From the National Young Writers Festival newsletter (and the website, on this page), there's been a callout for participation in the Interactive Narrative Workshop, to take place very soon in Newcastle and virtual spaces:

Electrofringe and the National Young Writers’ Festival are presenting an interactive narrative workshop at the 2008 TiNA festival. The session will be held in the Process Space on Friday 3rd October from 4-6pm, and is free and open to all. It will be the first meet up session to kick-start the process. Writers will be teamed up with interactive specialists and form groups for future collaboration. Following the initial workshop, the project will further organise frequent meet-ups in Sydney and Melbourne where collaborators can show their work and exchange ideas.

The project’s online home will be the ABC’s new POOL platform (www.pool.org.au), which will permanently form the goto and exchange place for people to post ideas and work in progress, and discuss projects as they unfold.
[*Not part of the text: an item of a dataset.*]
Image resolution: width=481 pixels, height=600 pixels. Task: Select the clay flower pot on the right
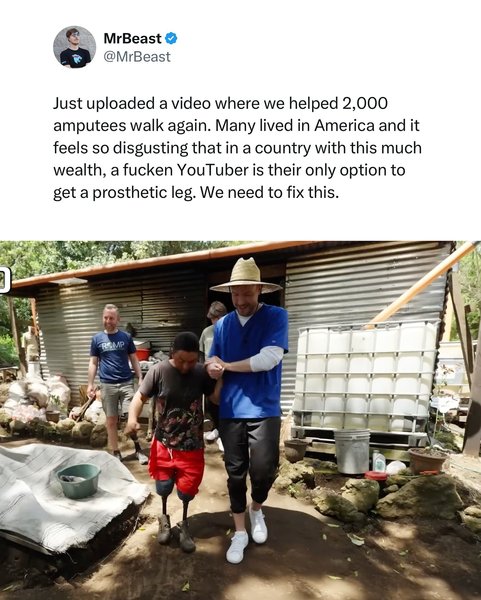pos(426,460)
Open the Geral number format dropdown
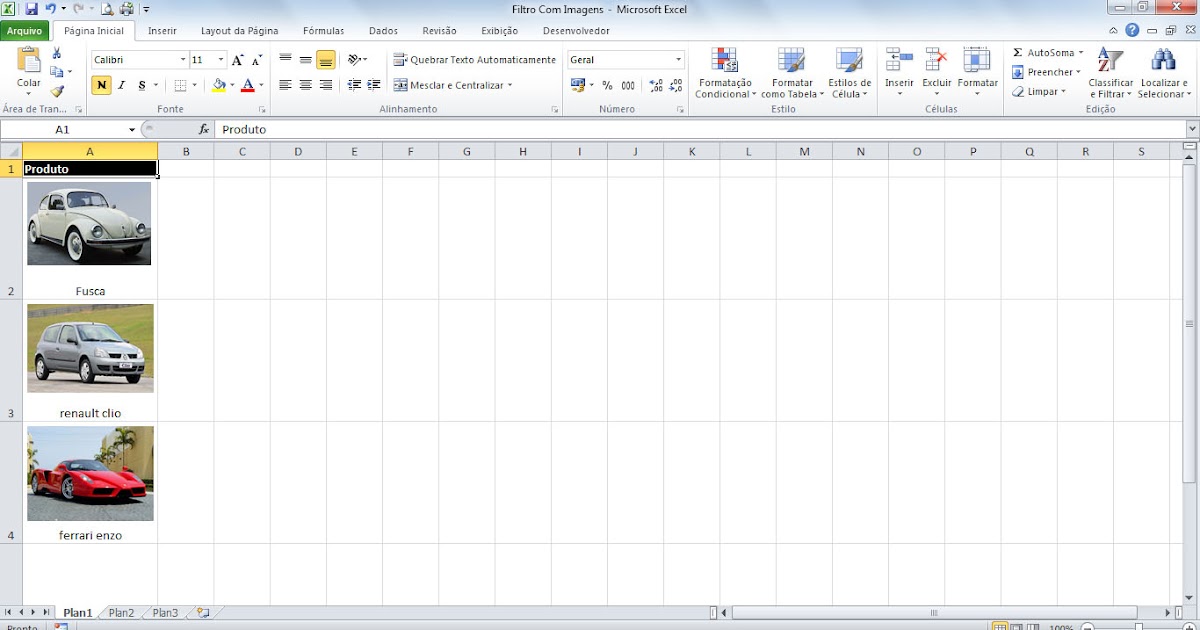 (679, 59)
It looks as though online participation is a goer if you can't get to Newcastle for the workshop (read further here). So email Elmar Trefz at [email protected] with the following details:

    * Name
    * Contact details
    * Artform(s) (fiction / playwriting / video / web development / flash development / interactive media / artist / etc)
    * Any projects or ideas you’re working on, concepts, scripts, proposals, areas of interest or obsession.

if you are a young writer this interests.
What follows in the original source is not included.